As of September 2023, translations of either portions of the Bible, the New Testament, or the whole Bible exist in over 3,658 of the 7,394 languages used on Earth. Wycliffe has translated the Bible into more than 700 languages.

==Methodology==
Wycliffe describes its mission as being to "Serve with the global body of Christ to advance Bible translation and work together so people can encounter God through his Word".

Wycliffe missionaries develop alphabets, help preliterate people learn to read and write, and translate the Bible into written versions of currently spoken languages. By developing written languages, the organization is helping to "save lost and dying languages."
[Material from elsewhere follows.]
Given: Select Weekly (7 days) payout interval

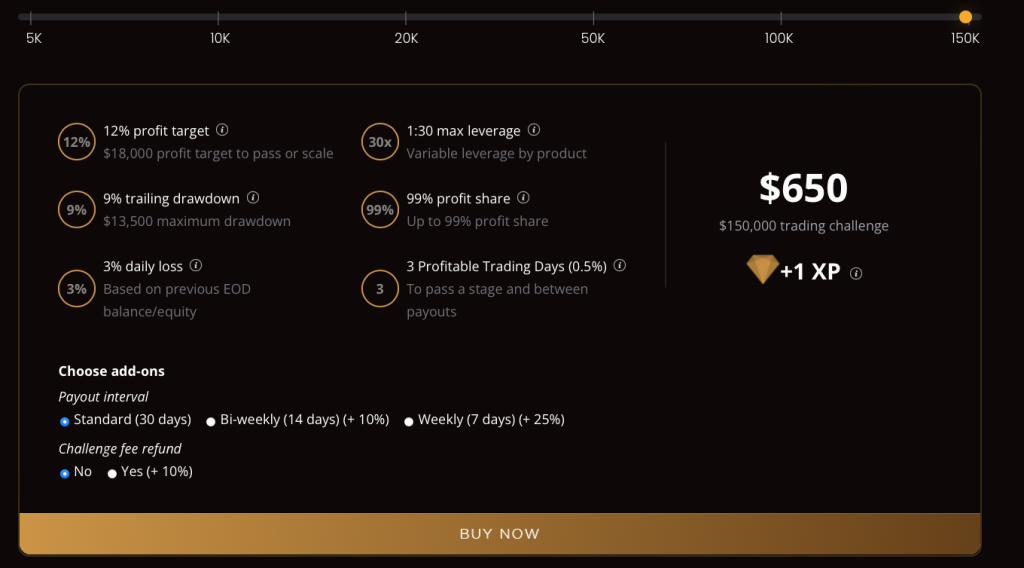Looking at the screenshot, I should click(409, 421).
Due to technological advances, Wycliffe's missionaries in the United States connect with translation teams in other areas of the world to translate the Bible into additional languages. As a result, translations that used to take 20 or 30 years to finish can be completed in six or seven years in some cases.
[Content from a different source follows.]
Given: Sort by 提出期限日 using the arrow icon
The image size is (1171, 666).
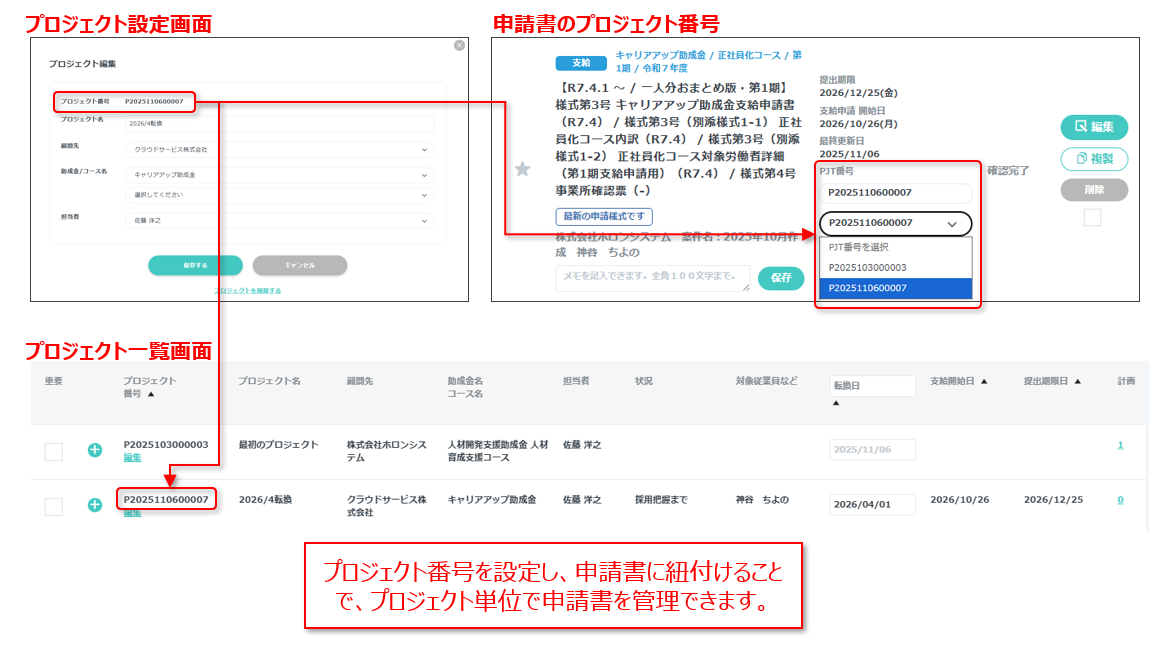Looking at the screenshot, I should tap(1078, 381).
Wycliffe has also joined with the Deaf Bible Society and other organizations to translate the Bible into sign languages.

==Associated organizations==
SIL International, originally the Summer Institute of Linguistics, began as a small summer training session for missionaries in Arkansas in 1934. It is a partner organization of the Wycliffe Global Alliance and Wycliffe USA.

A partner organization of SIL International, JAARS, originally the Jungle Aviation And Radio Service, based out of Waxhaw, North Carolina, provides transportation and technical support for SIL in support of Bible translation across the globe.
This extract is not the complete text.